*TASK A*
For the image-hashing excerpt, decide whether each statement agrees with it: (i) Perceptual Hashing was picked partly because it doesn't need resizing; (ii) the AERALIS dataset is made of images from two different datasets; (iii) the get_image_paths function keeps the .xml and .csv files. Answer yes or no for each and quote the words that settle it.

*PROVIDED PASSAGE*
↓
There are various metrics to calculate image similarity, such as **SSIM** (Structural Similarity Index), **PSNR** (Peak Signal-to-Noise Ratio), and **Cosine Similarity**. \
In our case, I chose to use **Perceptual Hashing** for an initial check because it is fast, robust, and does not require resizing (which is very important since my AERALIS dataset is composed of images from two different datasets).

This technique reduces the image to a binary signature, and then the *Hamming Distance* is computed to compare the resulting binary hashes.

In [10]:
def get_image_paths(folder_path): # To estract the images file (.jpg) and ignore the .xml and .csv files
  """
  Args:
    folder_path: path to folder containing images

  Returns:
    list of paths to images
  """
  return [os.path.join(image_folder_path, f) for f in os.listdir(image_folder_path)
               if f.lower().endswith(('.jpg'))]

In [11]:
def compute_hash(img_path, method):
  """
  Args:
    img_path: path to image
    method: hash method to use

  Returns:
    hash of image
  """
  img = Image.open(img_path).convert("L")  # Grayscale (because the hash algorithms works best when the image is in black and white)

  if method == 'phash':
    return imagehash.phash(img)
  elif method == 'ahash':
    return imagehash.average_hash(img)
  elif method == 'dhash':
    return imagehash.dhash(img)
  else:
    raise ValueError(f"Hash method not supported: {method}")

In [12]:
def compute_all_hashes(image_paths, methods): # Hash calculation for each images
  """
  Args:
    image_paths: list of paths to images
    methods: list of hash methods to use

  Returns:
    dictionary of hashes
  """
  hashes = {method: {} for method in methods} # to create a dictionary and for each method creates an empty sub-dictionary

  for method in methods:
    print(f"\nCalculation {method} for all images")

    for path in image_paths: # cycles over each image path in the image_paths list
      try:
        h = compute_hash(path, method)
↑
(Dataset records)
↓
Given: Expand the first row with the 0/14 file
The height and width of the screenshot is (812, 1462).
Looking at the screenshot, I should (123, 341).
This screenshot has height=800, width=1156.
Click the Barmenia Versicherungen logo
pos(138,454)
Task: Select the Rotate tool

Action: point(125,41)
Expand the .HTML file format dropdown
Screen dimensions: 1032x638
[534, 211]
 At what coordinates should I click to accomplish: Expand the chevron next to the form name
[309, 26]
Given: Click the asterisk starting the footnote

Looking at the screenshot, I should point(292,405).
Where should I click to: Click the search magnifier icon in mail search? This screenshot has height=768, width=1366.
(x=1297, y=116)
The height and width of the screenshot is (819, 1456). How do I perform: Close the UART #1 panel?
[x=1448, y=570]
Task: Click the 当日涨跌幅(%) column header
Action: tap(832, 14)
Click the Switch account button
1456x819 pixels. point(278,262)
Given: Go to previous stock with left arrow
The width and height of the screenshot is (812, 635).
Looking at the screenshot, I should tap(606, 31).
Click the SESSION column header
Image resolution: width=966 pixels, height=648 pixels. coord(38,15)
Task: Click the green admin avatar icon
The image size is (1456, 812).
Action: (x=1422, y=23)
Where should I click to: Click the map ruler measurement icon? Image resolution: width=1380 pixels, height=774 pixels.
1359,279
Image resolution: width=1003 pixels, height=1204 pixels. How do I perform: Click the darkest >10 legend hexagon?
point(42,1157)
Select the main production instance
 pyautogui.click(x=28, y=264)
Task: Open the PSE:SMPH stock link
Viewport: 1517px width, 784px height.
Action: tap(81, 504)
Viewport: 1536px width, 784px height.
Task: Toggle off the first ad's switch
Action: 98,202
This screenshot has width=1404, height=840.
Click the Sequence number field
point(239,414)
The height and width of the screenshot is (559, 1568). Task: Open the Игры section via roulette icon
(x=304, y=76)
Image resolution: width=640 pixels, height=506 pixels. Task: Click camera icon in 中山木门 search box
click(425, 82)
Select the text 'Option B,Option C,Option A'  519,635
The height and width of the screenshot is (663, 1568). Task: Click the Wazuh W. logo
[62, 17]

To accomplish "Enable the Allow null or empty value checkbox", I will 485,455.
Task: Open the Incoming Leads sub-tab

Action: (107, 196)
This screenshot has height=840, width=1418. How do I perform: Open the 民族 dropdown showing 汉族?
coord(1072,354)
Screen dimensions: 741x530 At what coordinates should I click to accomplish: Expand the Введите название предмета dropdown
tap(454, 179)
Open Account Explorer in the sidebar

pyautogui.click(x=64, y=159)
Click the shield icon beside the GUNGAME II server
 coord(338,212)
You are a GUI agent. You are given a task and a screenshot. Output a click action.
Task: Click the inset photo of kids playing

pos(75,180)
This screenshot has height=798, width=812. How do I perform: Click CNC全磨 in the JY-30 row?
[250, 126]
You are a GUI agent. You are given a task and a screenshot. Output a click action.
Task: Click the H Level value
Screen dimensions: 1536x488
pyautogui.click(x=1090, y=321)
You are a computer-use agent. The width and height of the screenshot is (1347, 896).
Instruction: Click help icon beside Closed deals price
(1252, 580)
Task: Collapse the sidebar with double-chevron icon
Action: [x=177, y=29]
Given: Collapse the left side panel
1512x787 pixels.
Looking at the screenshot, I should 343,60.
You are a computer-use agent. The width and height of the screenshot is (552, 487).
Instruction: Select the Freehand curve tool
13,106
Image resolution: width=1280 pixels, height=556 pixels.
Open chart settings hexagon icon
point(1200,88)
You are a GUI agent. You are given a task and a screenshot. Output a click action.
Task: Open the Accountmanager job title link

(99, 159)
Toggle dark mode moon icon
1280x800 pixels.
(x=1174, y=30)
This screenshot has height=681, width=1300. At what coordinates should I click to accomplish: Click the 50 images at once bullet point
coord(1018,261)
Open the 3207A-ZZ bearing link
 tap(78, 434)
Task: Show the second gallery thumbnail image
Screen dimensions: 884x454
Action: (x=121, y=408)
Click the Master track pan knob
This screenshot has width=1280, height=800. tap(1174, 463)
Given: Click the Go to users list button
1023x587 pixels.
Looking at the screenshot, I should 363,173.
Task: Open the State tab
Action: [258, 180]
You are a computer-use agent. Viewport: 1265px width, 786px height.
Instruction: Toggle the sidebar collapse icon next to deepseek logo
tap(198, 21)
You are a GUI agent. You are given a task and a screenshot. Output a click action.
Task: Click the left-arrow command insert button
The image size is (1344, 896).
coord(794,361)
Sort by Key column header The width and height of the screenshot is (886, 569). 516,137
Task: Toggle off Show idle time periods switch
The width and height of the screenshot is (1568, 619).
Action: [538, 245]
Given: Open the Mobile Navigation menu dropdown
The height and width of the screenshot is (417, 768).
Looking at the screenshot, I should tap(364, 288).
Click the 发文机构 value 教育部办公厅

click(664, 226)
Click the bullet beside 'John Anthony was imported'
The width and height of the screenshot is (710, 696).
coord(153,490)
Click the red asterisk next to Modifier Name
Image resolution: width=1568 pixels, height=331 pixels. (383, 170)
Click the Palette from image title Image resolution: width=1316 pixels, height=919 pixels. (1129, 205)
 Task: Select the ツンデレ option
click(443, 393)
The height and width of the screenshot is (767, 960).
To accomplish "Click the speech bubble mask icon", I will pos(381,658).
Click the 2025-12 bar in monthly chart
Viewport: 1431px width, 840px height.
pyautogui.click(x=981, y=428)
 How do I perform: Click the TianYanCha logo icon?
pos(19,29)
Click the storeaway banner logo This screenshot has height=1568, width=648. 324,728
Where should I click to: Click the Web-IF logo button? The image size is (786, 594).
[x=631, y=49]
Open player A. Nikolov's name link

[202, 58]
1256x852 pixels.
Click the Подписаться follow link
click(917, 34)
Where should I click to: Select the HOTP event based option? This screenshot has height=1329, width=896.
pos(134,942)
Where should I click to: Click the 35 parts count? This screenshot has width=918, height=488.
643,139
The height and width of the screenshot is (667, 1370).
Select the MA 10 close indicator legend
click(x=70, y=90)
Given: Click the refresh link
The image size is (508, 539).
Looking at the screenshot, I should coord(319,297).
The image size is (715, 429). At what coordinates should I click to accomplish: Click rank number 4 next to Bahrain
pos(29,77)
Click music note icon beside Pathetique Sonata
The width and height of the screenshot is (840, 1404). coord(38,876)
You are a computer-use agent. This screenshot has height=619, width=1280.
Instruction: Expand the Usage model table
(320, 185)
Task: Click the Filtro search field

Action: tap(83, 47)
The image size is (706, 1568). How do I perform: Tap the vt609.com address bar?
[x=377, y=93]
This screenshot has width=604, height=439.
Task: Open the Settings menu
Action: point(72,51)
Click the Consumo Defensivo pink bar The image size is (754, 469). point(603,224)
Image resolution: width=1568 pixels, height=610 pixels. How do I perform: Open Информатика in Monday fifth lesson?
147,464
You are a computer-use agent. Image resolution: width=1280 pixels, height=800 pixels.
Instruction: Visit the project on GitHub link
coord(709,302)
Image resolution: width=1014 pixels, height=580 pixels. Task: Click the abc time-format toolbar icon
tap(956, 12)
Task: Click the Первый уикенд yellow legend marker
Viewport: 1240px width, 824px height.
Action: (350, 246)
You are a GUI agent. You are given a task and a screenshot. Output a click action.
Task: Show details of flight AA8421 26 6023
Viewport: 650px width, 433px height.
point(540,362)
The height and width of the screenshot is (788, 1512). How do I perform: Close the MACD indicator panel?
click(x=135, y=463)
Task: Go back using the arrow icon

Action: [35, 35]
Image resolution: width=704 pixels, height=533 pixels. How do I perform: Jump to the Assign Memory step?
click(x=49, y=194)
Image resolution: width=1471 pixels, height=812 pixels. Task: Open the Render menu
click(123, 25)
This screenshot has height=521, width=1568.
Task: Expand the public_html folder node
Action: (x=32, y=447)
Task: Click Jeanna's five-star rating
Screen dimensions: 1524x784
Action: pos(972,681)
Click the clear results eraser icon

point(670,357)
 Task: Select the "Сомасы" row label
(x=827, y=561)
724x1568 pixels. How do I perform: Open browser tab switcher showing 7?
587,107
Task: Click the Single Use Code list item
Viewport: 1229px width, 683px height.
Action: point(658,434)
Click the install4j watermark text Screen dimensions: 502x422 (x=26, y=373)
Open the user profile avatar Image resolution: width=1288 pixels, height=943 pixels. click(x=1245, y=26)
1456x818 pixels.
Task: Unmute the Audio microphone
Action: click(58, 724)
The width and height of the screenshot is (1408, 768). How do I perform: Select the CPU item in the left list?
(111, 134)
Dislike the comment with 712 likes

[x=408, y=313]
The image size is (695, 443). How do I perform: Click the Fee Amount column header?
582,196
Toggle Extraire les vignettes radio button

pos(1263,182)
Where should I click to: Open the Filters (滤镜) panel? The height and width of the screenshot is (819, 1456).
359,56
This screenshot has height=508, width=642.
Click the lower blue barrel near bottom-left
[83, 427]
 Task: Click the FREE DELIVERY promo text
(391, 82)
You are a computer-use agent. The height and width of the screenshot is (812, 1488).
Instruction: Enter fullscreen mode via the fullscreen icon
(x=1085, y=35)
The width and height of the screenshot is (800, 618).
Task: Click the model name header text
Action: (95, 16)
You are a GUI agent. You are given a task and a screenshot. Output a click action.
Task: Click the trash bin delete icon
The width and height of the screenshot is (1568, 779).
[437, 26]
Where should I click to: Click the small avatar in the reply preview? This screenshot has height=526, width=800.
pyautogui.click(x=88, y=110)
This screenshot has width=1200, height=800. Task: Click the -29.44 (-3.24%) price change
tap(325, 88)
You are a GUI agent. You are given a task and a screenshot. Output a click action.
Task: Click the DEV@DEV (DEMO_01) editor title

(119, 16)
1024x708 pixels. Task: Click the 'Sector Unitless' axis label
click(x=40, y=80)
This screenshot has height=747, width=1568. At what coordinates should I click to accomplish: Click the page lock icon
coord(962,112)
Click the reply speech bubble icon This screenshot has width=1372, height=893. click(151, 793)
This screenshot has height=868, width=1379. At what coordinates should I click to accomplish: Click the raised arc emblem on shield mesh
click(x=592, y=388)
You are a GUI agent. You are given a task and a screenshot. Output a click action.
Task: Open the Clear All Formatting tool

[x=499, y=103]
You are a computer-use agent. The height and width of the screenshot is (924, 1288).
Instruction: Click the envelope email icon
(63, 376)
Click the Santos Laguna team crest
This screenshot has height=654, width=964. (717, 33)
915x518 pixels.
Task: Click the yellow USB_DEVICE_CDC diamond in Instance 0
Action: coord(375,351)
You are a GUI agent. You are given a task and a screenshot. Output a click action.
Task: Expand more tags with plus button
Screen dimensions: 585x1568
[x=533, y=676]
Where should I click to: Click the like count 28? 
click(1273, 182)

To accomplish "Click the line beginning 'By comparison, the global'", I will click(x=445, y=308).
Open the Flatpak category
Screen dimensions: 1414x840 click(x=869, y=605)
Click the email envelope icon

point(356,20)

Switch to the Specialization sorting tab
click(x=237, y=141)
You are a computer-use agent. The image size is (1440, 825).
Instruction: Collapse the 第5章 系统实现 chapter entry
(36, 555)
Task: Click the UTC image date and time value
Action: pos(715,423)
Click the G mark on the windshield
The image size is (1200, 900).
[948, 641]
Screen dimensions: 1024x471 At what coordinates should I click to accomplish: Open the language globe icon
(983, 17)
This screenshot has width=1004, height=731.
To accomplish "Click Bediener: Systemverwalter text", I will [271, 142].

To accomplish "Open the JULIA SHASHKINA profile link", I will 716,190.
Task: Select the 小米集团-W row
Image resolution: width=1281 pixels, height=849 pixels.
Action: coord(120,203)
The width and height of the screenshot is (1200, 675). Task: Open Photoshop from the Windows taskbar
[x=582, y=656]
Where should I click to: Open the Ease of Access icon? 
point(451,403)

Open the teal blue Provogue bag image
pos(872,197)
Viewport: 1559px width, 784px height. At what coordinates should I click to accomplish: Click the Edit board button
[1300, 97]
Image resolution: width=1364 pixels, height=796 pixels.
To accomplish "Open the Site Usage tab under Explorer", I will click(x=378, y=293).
↑
*TASK B*
Return every line of the rows that contains the word "blue".

*COMPLETE OUTPUT A*
(i) Yes: "it is fast, robust, and does not require resizing"
(ii) Yes: "my AERALIS dataset is composed of images from two different datasets"
(iii) No: "ignore the .xml and .csv files"

*COMPLETE OUTPUT B*
Click the lower blue barrel near bottom-left
Open the teal blue Provogue bag image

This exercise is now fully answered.